Change every occurrence of "checkbox" in the material below to "check box", and reproduce all other text without alteration.

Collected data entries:
** Begin **
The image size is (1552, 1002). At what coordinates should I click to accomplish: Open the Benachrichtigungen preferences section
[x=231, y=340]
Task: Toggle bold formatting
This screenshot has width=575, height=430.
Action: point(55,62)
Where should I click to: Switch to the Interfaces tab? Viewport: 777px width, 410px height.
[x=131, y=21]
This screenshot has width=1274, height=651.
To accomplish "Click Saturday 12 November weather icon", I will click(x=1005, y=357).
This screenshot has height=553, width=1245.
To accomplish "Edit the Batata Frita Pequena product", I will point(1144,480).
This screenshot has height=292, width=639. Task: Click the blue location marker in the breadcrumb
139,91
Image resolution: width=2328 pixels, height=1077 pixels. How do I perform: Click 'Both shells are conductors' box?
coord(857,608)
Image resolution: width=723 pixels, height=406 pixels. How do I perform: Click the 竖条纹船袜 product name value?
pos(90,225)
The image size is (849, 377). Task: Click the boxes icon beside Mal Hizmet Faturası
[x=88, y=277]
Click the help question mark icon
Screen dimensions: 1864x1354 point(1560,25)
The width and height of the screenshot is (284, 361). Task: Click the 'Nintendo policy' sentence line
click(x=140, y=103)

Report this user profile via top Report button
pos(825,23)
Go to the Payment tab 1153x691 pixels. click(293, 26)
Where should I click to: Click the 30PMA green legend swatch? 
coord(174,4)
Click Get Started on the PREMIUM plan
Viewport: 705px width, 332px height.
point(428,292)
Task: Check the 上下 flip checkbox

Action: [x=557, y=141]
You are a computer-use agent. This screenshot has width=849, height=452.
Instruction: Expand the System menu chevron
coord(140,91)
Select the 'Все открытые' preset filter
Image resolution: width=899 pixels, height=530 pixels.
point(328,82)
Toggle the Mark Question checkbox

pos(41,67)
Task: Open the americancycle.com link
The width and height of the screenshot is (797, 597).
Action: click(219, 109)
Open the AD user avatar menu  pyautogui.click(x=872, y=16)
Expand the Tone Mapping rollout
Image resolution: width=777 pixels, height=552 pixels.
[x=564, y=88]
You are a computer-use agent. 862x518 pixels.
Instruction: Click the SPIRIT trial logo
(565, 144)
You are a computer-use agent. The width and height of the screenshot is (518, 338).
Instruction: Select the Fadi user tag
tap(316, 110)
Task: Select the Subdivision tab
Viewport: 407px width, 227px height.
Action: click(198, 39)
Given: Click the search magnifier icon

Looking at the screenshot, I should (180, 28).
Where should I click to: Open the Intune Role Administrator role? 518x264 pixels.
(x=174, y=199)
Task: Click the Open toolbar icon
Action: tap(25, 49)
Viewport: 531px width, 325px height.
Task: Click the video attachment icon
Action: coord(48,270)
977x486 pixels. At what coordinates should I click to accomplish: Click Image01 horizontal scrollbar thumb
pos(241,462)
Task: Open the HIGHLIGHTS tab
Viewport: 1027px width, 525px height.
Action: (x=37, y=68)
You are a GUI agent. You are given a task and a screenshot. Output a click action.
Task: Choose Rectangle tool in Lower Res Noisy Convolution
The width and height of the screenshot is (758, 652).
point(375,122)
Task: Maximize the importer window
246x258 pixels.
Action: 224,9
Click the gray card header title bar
** End **
Problem solution:
The image size is (1552, 1002). At what coordinates should I click to accomplish: Open the Benachrichtigungen preferences section
[x=231, y=340]
Task: Toggle bold formatting
This screenshot has width=575, height=430.
Action: point(55,62)
Where should I click to: Switch to the Interfaces tab? Viewport: 777px width, 410px height.
[x=131, y=21]
This screenshot has width=1274, height=651.
To accomplish "Click Saturday 12 November weather icon", I will click(x=1005, y=357).
This screenshot has height=553, width=1245.
To accomplish "Edit the Batata Frita Pequena product", I will point(1144,480).
This screenshot has height=292, width=639. Task: Click the blue location marker in the breadcrumb
139,91
Image resolution: width=2328 pixels, height=1077 pixels. How do I perform: Click 'Both shells are conductors' box?
coord(857,608)
Image resolution: width=723 pixels, height=406 pixels. How do I perform: Click the 竖条纹船袜 product name value?
pos(90,225)
The image size is (849, 377). Task: Click the boxes icon beside Mal Hizmet Faturası
[x=88, y=277]
Click the help question mark icon
Screen dimensions: 1864x1354 point(1560,25)
The width and height of the screenshot is (284, 361). Task: Click the 'Nintendo policy' sentence line
click(x=140, y=103)

Report this user profile via top Report button
pos(825,23)
Go to the Payment tab 1153x691 pixels. click(293, 26)
Where should I click to: Click the 30PMA green legend swatch? 
coord(174,4)
Click Get Started on the PREMIUM plan
Viewport: 705px width, 332px height.
point(428,292)
Task: Check the 上下 flip check box

Action: [x=557, y=141]
You are a computer-use agent. This screenshot has width=849, height=452.
Instruction: Expand the System menu chevron
coord(140,91)
Select the 'Все открытые' preset filter
Image resolution: width=899 pixels, height=530 pixels.
point(328,82)
Toggle the Mark Question check box

pos(41,67)
Task: Open the americancycle.com link
The width and height of the screenshot is (797, 597).
Action: click(219, 109)
Open the AD user avatar menu  pyautogui.click(x=872, y=16)
Expand the Tone Mapping rollout
Image resolution: width=777 pixels, height=552 pixels.
[x=564, y=88]
You are a computer-use agent. 862x518 pixels.
Instruction: Click the SPIRIT trial logo
(565, 144)
You are a computer-use agent. The width and height of the screenshot is (518, 338).
Instruction: Select the Fadi user tag
tap(316, 110)
Task: Select the Subdivision tab
Viewport: 407px width, 227px height.
Action: click(198, 39)
Given: Click the search magnifier icon

Looking at the screenshot, I should (180, 28).
Where should I click to: Open the Intune Role Administrator role? 518x264 pixels.
(x=174, y=199)
Task: Click the Open toolbar icon
Action: tap(25, 49)
Viewport: 531px width, 325px height.
Task: Click the video attachment icon
Action: coord(48,270)
977x486 pixels. At what coordinates should I click to accomplish: Click Image01 horizontal scrollbar thumb
pos(241,462)
Task: Open the HIGHLIGHTS tab
Viewport: 1027px width, 525px height.
Action: (x=37, y=68)
You are a GUI agent. You are given a task and a screenshot. Output a click action.
Task: Choose Rectangle tool in Lower Res Noisy Convolution
The width and height of the screenshot is (758, 652).
point(375,122)
Task: Maximize the importer window
246x258 pixels.
Action: 224,9
Click the gray card header title bar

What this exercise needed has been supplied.